Companies with lots of passive data do this as part of their operations: Since data is free, they undertake data analysis on an as-needed basis to address business issues. Internet retailers such as Amazon and eBay come to mind as best-in-class in this area. Companies with little passive data – such as consumer goods manufacturers, one step removed from the consumer transaction data controlled by the retailers – have to rely more on costly third-party data sources to address their business issues. As a result they can find themselves in a situation where existing research programs and data sources dictate the approach to solving business issues rather than the other way around. Not an optimal situation in a rapid changing data and analytics landscape.

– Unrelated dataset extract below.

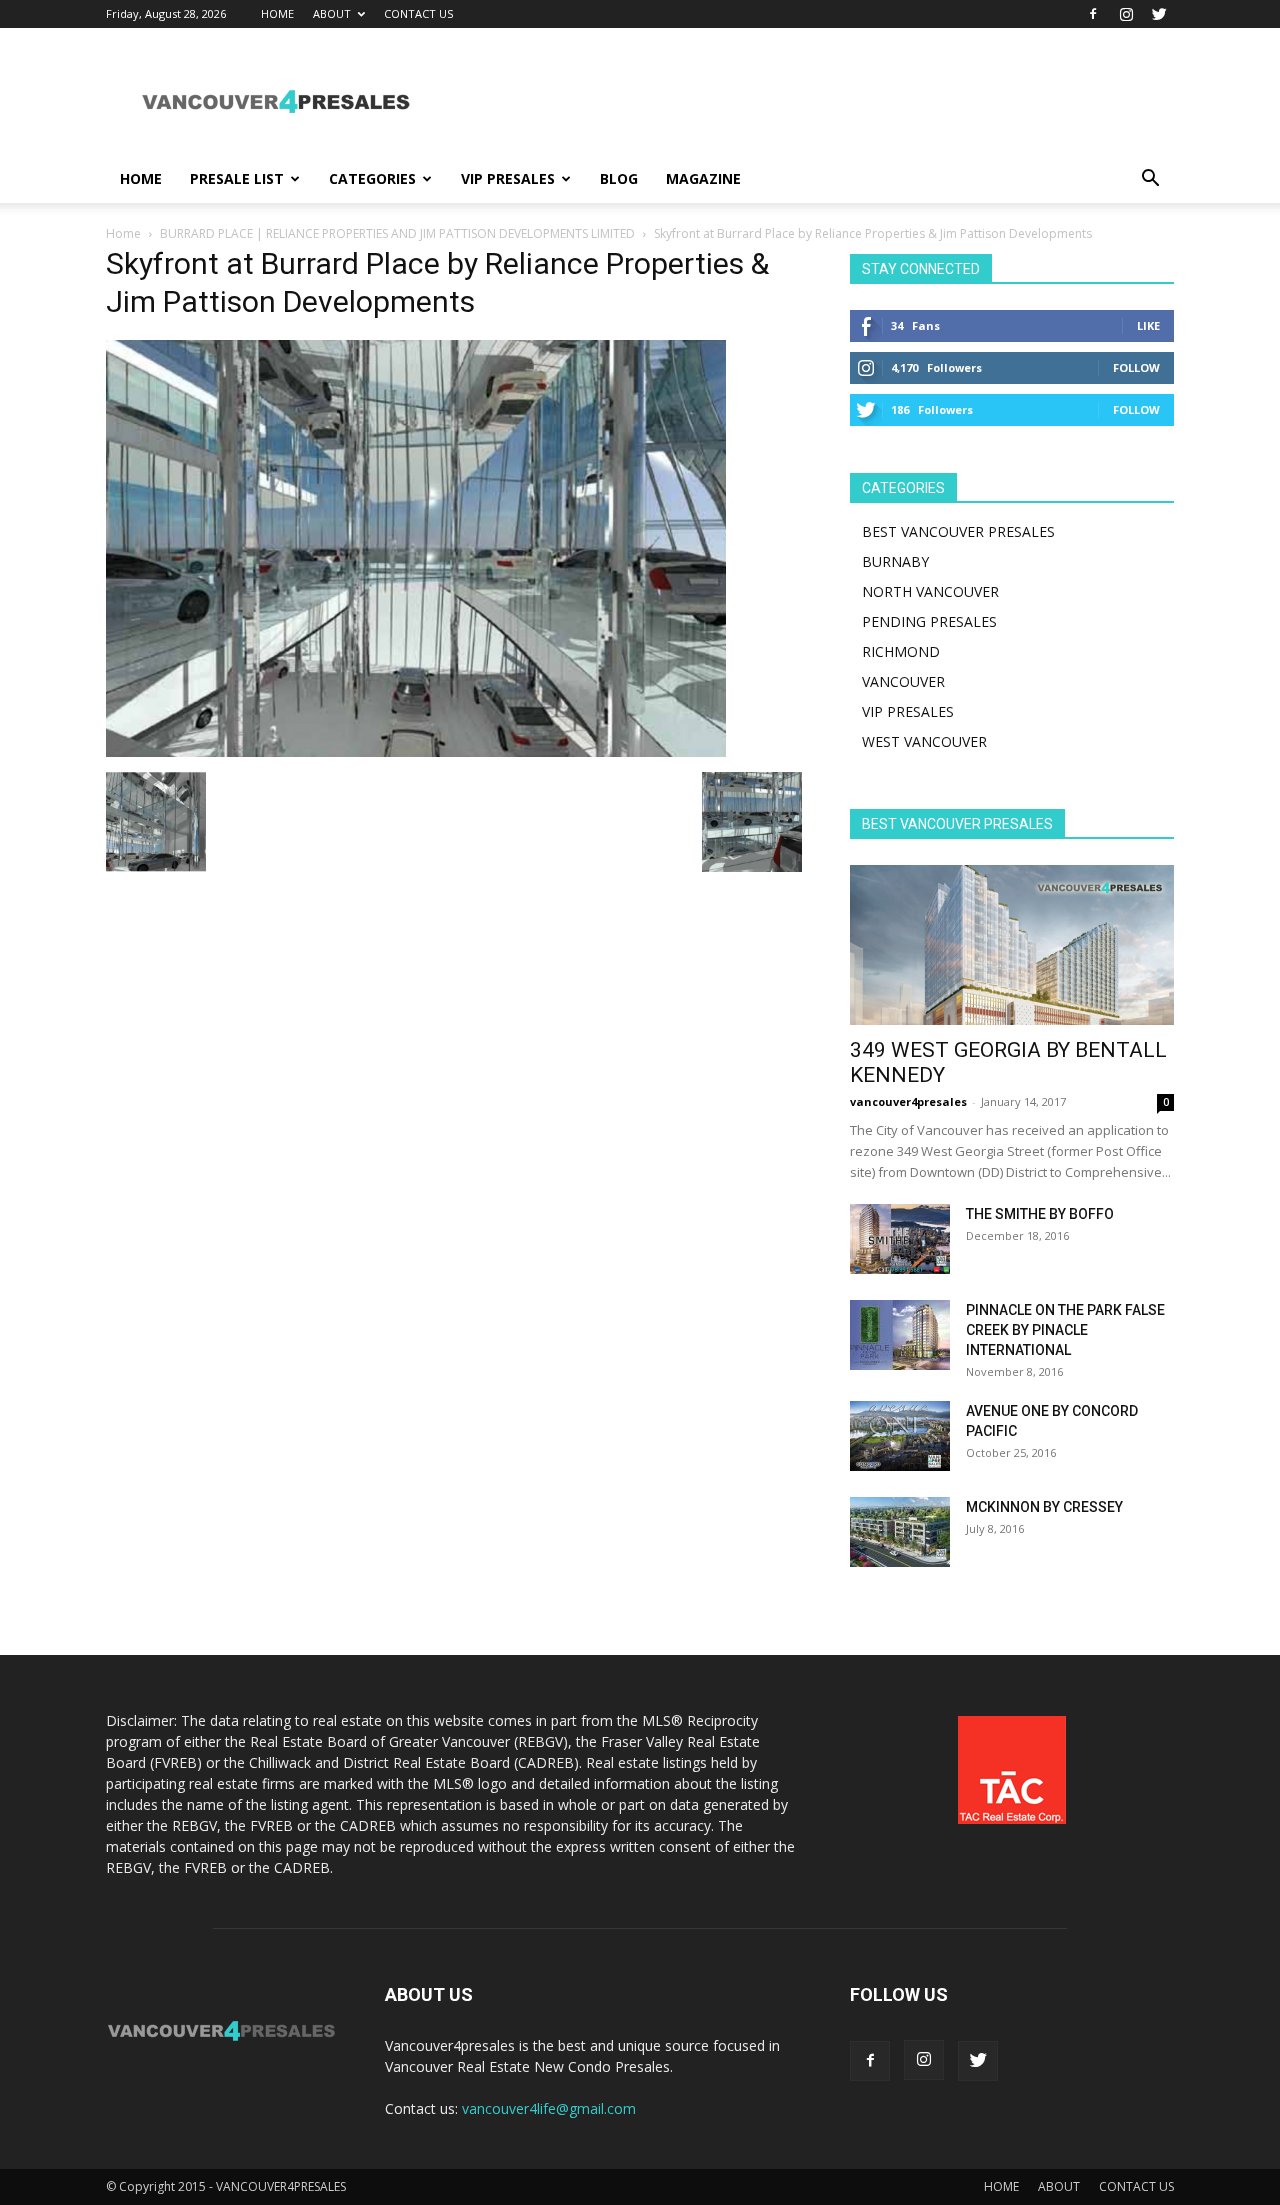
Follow (1136, 367)
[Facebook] (1093, 14)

Established market research firms will need to take a look at their offering to assess to what extent it is competitive and identify approaches in the lower-left corner of Figure 1 that are candidates for disruption by passive data analysis because they offer only limited insights depth, in a less-frequent or timely manner than passive data analysis can and perhaps even at a higher price.
Likely to be hard
Continuous tracking surveys focused on brand performance or consumption may be particularly at risk unless they can also deliver sufficient depth of insight to serve as a basis for strategic issues such as brand positioning or new product development. At the same time, market research firms may explore ways to incorporate passive data analysis into their offerings. If recent events are any indication, this is likely to be hard, because established research firms correctly see these approaches as potentially disruptive to their core businesses. As an example, Cymfony, a text analytics firm previously part of WPP’s Kantar, was not integrated into any of Kantar’s traditional market research firms but rather had its own competing sales force. In April last year Cymfony was bought by Visible Technologies, a social media monitoring company in which WPP also had a stake. The transaction did not reduce WPP’s stake in the two companies but it removed Cymfony from the Kantar fold.
Of course the risk established research firms run by ignoring passive data analytics is that they will no longer be able to address the time-critical tactical marketing issues because of the disruptive power of passive data analytics. They will then have to make sure that their offerings offer deep enough insights to address the less time-sensitive strategic marketing issues.
Finally, an emerging passive data analytics firm wishing to play in market research will have to acquire more marketing expertise and access to the marketing community. These firms’ skills are in data science and analytics as well as information technology but they often have less functional expertise in areas such as marketing. This makes them an obvious target for an established market research firm willing to take a risk with them but more likely they could find a match with a marketing or branding consultancy interested in venturing into addressing the more time-critical tactical issues as well. Of course, passive data analytics firms could also build their marketing expertise in-house.
Decide where they want to play
In summary, no one-size-fits-all “killer app” is likely to emerge anytime soon from the increasing variety of market research approaches. But the emergence of new approaches, particularly the disruptive potential of passive data analytics, makes it imperative for established market research players to review their offerings and decide where they want to play. Because of the increasing set of options available to them, marketers will have to focus more on the optimal timeliness vs. insights depth trade-off required for the issues they are looking to solve. And emerging passive analytics firms will have to acquire more functional expertise in marketing in order to better compete in the field.
Navigating turbulent waters can be either exciting or scary, depending on how prepared you are and whether you have set a clear course. That is your choice.